• _WHAT IS EXPECTED_: Print the data again, exactly.

-- MATERIAL PROVIDED follows --

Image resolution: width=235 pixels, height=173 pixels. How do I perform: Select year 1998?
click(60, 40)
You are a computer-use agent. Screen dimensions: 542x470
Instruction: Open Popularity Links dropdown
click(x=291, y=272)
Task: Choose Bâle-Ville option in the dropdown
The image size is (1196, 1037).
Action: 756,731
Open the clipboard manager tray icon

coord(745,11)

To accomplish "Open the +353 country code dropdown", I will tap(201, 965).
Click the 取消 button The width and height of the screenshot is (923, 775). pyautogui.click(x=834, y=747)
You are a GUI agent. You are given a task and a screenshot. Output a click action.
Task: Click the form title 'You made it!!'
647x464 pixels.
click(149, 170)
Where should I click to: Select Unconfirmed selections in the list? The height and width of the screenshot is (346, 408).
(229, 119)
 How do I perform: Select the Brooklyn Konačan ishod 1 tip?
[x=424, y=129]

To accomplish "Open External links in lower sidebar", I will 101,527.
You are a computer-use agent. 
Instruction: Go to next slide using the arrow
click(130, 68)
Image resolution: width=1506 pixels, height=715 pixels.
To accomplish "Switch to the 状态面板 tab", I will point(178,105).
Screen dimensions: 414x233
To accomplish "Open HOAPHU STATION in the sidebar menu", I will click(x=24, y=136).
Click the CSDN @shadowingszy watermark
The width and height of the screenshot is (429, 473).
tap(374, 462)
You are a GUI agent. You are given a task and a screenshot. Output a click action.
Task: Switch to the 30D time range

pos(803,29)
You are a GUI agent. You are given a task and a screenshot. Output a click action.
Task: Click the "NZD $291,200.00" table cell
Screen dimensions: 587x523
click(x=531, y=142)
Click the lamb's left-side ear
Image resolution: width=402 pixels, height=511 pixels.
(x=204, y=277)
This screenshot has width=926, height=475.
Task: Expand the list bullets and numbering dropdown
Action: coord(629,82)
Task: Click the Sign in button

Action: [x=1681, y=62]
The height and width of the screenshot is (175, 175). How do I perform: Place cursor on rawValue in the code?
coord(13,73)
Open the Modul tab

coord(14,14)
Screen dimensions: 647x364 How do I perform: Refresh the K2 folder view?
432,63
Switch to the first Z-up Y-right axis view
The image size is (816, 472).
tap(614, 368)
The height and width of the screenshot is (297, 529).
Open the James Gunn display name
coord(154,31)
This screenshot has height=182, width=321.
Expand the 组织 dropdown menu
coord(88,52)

-- MATERIAL PROVIDED concluded --

• _YOUR RESPONSE_:
Image resolution: width=235 pixels, height=173 pixels. How do I perform: Select year 1998?
click(60, 40)
You are a computer-use agent. Screen dimensions: 542x470
Instruction: Open Popularity Links dropdown
click(x=291, y=272)
Task: Choose Bâle-Ville option in the dropdown
The image size is (1196, 1037).
Action: 756,731
Open the clipboard manager tray icon

coord(745,11)

To accomplish "Open the +353 country code dropdown", I will tap(201, 965).
Click the 取消 button The width and height of the screenshot is (923, 775). pyautogui.click(x=834, y=747)
You are a GUI agent. You are given a task and a screenshot. Output a click action.
Task: Click the form title 'You made it!!'
647x464 pixels.
click(149, 170)
Where should I click to: Select Unconfirmed selections in the list? The height and width of the screenshot is (346, 408).
(229, 119)
 How do I perform: Select the Brooklyn Konačan ishod 1 tip?
[x=424, y=129]

To accomplish "Open External links in lower sidebar", I will 101,527.
You are a computer-use agent. 
Instruction: Go to next slide using the arrow
click(130, 68)
Image resolution: width=1506 pixels, height=715 pixels.
To accomplish "Switch to the 状态面板 tab", I will point(178,105).
Screen dimensions: 414x233
To accomplish "Open HOAPHU STATION in the sidebar menu", I will click(x=24, y=136).
Click the CSDN @shadowingszy watermark
The width and height of the screenshot is (429, 473).
tap(374, 462)
You are a GUI agent. You are given a task and a screenshot. Output a click action.
Task: Switch to the 30D time range

pos(803,29)
You are a GUI agent. You are given a task and a screenshot. Output a click action.
Task: Click the "NZD $291,200.00" table cell
Screen dimensions: 587x523
click(x=531, y=142)
Click the lamb's left-side ear
Image resolution: width=402 pixels, height=511 pixels.
(x=204, y=277)
This screenshot has width=926, height=475.
Task: Expand the list bullets and numbering dropdown
Action: coord(629,82)
Task: Click the Sign in button

Action: [x=1681, y=62]
The height and width of the screenshot is (175, 175). How do I perform: Place cursor on rawValue in the code?
coord(13,73)
Open the Modul tab

coord(14,14)
Screen dimensions: 647x364 How do I perform: Refresh the K2 folder view?
432,63
Switch to the first Z-up Y-right axis view
The image size is (816, 472).
tap(614, 368)
The height and width of the screenshot is (297, 529).
Open the James Gunn display name
coord(154,31)
This screenshot has height=182, width=321.
Expand the 组织 dropdown menu
coord(88,52)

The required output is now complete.